## Aufgaben
1. In welchem Jahr verfasste Christian Peucer laut dem Text zur Geschichte des Zeitungswesens die erste Dissertation über das Zeitungswesen?
2. Setze den Text zur Geschichte des Zeitungswesens bitte im Anschluss an seinen letzten Satz fort.

━━ Quellenauszug ━━

Christian Peucer schrieb 1690 die erste Dissertation über das Zeitungswesen. Darin stellte er Richtlinien auf, die sich nicht nur auf den Inhalt sondern erstmals auch auf die Form und die Präsentation der Nachrichten bezogen: „Die Lexis der Wortwahl oder der Stil der Neuen Zeitungen darf weder der eines Redners noch der eines Dichters sein, weil jener den neugierigen Leser hinhält, dieser ihn stört und auch die Sache nicht recht klar darstellt. […] Diese Absicht aber erreicht er, wenn er sich teils einer reinen, teils einer kurzen und klaren Sprache bedient“ (ebd.: 37).
Dass eine Zeitung nicht nur der Information sondern auch der Unterhaltung dienen soll, forderte erstmals 1695 Kaspar Stieler in seiner Schrift „Zeitungs Lust und Nutz“. Gleichzeitig verlangte aber auch er die Einhaltung von Richtlinien wie etwa Wahrhaftigkeit, Relevanz und Aktualität („Je neuer und unverhoffter die Zeitungen / einlangen / je willkommener sie auch seyn / dahingegen alte verlegene Wahren verächtlich sind“) zur Sicherung eines qualitativ hochwertigen Journalismus. (ebd.: 37 f.)

━━━
━━ Angezeigte Einträge ━━

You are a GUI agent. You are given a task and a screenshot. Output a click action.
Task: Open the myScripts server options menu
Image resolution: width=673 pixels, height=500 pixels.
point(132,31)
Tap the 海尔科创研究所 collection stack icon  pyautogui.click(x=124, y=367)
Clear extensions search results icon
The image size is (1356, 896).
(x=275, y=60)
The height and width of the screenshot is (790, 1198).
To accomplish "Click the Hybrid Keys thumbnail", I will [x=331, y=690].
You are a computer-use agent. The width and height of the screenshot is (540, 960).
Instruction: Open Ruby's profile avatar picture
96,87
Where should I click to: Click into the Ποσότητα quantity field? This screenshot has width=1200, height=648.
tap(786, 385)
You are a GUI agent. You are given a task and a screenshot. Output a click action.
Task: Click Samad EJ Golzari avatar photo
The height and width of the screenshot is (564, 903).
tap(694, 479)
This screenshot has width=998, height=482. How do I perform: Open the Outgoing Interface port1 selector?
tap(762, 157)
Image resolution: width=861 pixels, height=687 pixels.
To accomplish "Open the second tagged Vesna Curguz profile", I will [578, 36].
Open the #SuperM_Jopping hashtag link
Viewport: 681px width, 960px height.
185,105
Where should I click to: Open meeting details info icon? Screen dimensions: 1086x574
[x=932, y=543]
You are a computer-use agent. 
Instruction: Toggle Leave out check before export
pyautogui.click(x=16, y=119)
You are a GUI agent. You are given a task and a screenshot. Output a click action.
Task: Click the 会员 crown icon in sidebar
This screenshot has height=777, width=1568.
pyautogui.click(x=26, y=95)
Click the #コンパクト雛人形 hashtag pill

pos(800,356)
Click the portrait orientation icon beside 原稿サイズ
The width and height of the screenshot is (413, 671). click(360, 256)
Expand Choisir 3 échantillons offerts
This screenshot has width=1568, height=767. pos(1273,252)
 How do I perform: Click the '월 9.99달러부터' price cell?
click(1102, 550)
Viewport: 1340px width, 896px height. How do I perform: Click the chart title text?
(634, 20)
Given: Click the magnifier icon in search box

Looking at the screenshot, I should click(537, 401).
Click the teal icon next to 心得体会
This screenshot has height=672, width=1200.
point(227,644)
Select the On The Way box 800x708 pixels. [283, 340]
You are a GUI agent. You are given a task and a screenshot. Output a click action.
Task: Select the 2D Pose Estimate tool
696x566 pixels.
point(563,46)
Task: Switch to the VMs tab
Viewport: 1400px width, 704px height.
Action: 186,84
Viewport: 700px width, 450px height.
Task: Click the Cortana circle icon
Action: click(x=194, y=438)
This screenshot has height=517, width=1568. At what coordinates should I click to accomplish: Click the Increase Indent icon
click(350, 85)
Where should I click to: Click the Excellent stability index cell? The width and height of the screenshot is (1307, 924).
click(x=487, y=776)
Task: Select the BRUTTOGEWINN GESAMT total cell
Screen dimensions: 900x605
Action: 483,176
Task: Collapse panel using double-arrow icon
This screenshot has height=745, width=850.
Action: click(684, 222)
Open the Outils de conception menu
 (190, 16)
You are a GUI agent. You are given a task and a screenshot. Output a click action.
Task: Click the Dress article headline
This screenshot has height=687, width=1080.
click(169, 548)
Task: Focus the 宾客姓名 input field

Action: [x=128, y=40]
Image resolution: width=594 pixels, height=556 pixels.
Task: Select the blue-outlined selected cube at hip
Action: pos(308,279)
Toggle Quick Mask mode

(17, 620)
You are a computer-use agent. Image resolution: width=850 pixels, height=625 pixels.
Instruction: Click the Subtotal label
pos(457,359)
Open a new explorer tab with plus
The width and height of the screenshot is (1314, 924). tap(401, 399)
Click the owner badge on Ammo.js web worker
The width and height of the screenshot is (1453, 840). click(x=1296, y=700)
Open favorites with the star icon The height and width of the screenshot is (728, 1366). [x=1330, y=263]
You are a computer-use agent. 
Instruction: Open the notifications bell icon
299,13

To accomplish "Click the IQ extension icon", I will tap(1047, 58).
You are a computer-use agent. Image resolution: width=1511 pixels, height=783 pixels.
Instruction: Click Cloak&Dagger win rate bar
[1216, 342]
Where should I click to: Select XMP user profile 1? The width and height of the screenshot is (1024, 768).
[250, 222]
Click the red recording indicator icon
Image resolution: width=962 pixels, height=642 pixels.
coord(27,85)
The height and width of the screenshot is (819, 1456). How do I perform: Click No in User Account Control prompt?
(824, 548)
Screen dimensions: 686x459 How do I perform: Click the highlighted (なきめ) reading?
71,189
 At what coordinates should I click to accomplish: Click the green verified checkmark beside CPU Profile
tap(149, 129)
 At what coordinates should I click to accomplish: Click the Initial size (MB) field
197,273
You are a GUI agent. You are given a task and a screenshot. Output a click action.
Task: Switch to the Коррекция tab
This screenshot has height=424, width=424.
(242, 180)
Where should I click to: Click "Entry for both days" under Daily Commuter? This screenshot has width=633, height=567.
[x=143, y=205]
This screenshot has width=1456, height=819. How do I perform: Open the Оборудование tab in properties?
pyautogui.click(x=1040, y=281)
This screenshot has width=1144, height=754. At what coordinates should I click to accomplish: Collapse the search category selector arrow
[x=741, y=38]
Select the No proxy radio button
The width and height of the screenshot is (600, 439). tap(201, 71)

━━━

## Ergebnisse je Aufgabe
1. 1690.

2.
Im 18. Jahrhundert betrachtete man die Zeitung an sich dann etwas unkritischer und sah in ihr vielmehr ein Mittel der Aufklärung als eine Gefahr für die Gesellschaft. Mit diesem neuen Anspruch an das Medium änderte sich gleichzeitig aber auch der qualitative Anspruch, der an die Zeitung gestellt wurde. (Vgl. Wilke 2003: 39) So war Paul Jacob Marperger 1726 mit seiner Forderung nach Zuverlässigkeit, Unparteilichkeit und „Reinigkeit des Styli“ zwar zuerst den Ideen seiner Vorreiter sehr nah. Auf der anderen Seite klagte er aber auch über den Geiz und die Nachlässigkeit der Journalisten bei der Recherche. Er warf ihnen vor, dass sie „zur Ausfüllung ihres ordinairen Zeitungs-Blats nur aus andern gedruckt-einlauffenden teutschen Avisen dasjenige auszeichnen, was ihr Drucker in die ihrige einsetzen soll“ (ebd.: 40).
Ebenfalls laut wurden in dieser Zeit Forderungen nach einer sachlichen Gliederung des Zeitungsinhalts. So äußerte Ende des 18. Jahrhunderts der Zeitungstheoretiker Joachim von Schwarzkopf neben dem Wunsch nach Quellenehrlichkeit, Wahrheit und Neuheit auch den Wunsch nach einem „typographischen Haushalts-System“, „nach welchem der innere Gehalt einer Nachricht mit dem Raum, den man ihr verleihet, in einem gewissen Verhältnisse stehen muss“. (ebd.: 41)
Zur gleichen Zeit meldeten sich auch besonders radikale Zeitgenossen zu Wort, welche die Rolle der Zeitung als objektive Berichterstatterin beklagten. So forderte Christian Friedrich Daniel Schubart 1774, dass den Lesern nicht bloß „elende Schmierereien“ sonder vielmehr „wahre politische Gemälde“ geboten werden sollten, die durchaus nicht urteilsfrei sein müssten (ebd.: 41 f.).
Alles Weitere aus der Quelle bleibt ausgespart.